BACKGROUND: Developing neurons form dendritic trees with cell type-specific patterns of growth, branching and targeting. Dendrites of Drosophila peripheral sensory neurons have emerged as a premier genetic model, though the molecular mechanisms that underlie and regulate their morphogenesis remain incompletely understood. Still less is known about this process in central neurons and the extent to which central and peripheral dendrites share common organisational principles and molecular features. To address these issues, we have carried out two comparable gain-of-function screens for genes that influence dendrite morphologies in peripheral dendritic arborisation (da) neurons and central RP2 motor neurons. RESULTS: We found 35 unique loci that influenced da neuron dendrites, including five previously shown as required for da dendrite patterning. Several phenotypes were class-specific and many resembled those of known mutants, suggesting that genes identified in this study may converge with and extend known molecular pathways for dendrite development in da neurons. The second screen used a novel technique for cell-autonomous gene misexpression in RP2 motor neurons. We found 51 unique loci affecting RP2 dendrite morphology, 84% expressed in the central nervous system. The phenotypic classes from both screens demonstrate that gene misexpression can affect specific aspects of dendritic development, such as growth, branching and targeting. We demonstrate that these processes are genetically separable.
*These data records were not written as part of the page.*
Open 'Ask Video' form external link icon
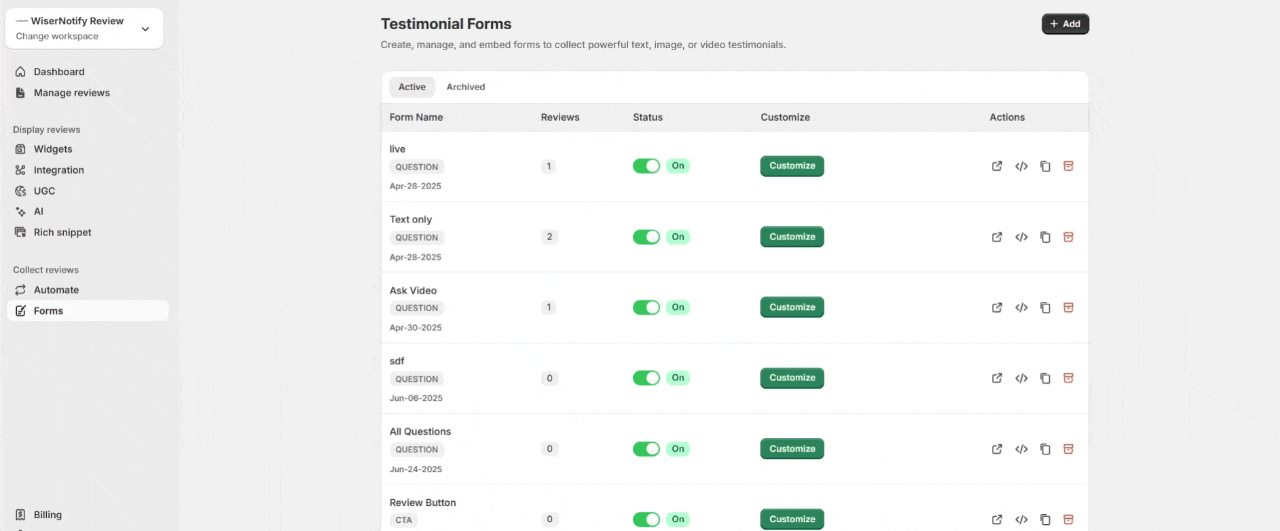1280x531 pixels. click(997, 308)
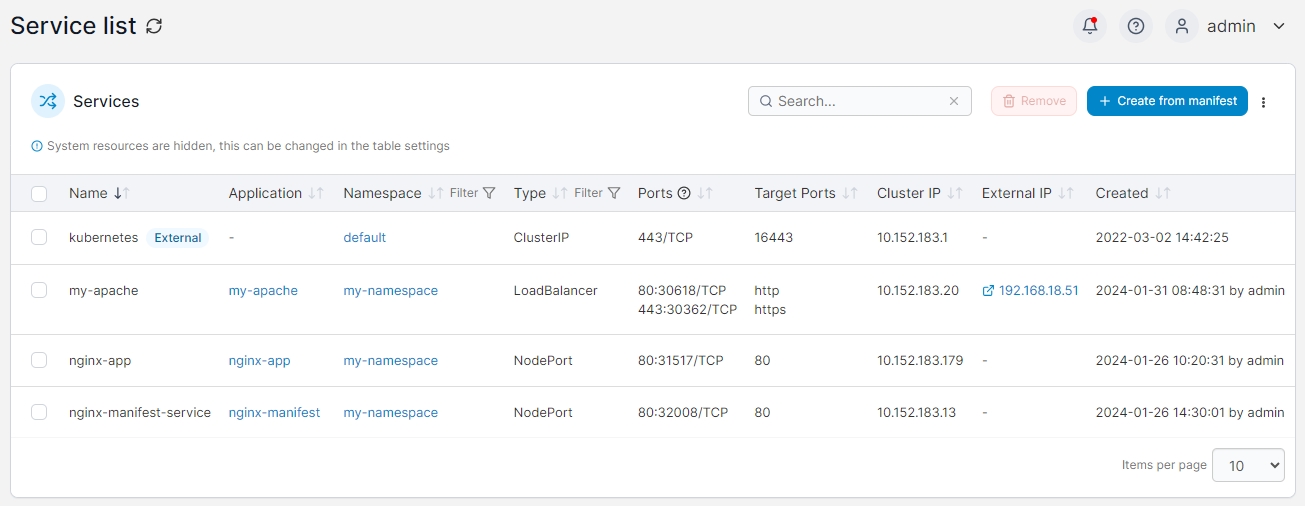The image size is (1305, 506).
Task: Open the notifications bell
Action: point(1090,26)
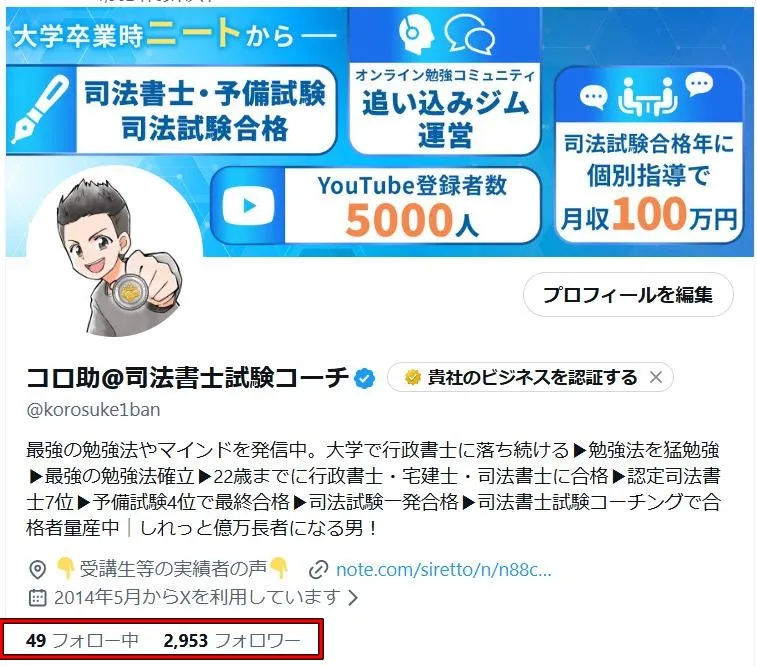Click the gold business verification badge icon
The image size is (757, 666).
[412, 377]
Targeting phenotypes were specific to the RP2 screen, and we propose that dendrites in the central nervous system are targeted to territories defined by Cartesian co-ordinates along the antero-posterior and the medio-lateral axes of the central neuropile. Comparisons between the screens suggest that the dendrites of peripheral da and central RP2 neurons are shaped by regulatory programs that only partially overlap. We focused on one common candidate pathway controlled by the ecdysone receptor, and found that it promotes branching and growth of developing da neuron dendrites, but a role in RP2 dendrite development during embryonic and early larval stages was not apparent. CONCLUSION: We identified commonalities (for example, growth and branching) and distinctions (for example, targeting and ecdysone response) in the molecular and organizational framework that underlies dendrite development of peripheral and central neurons.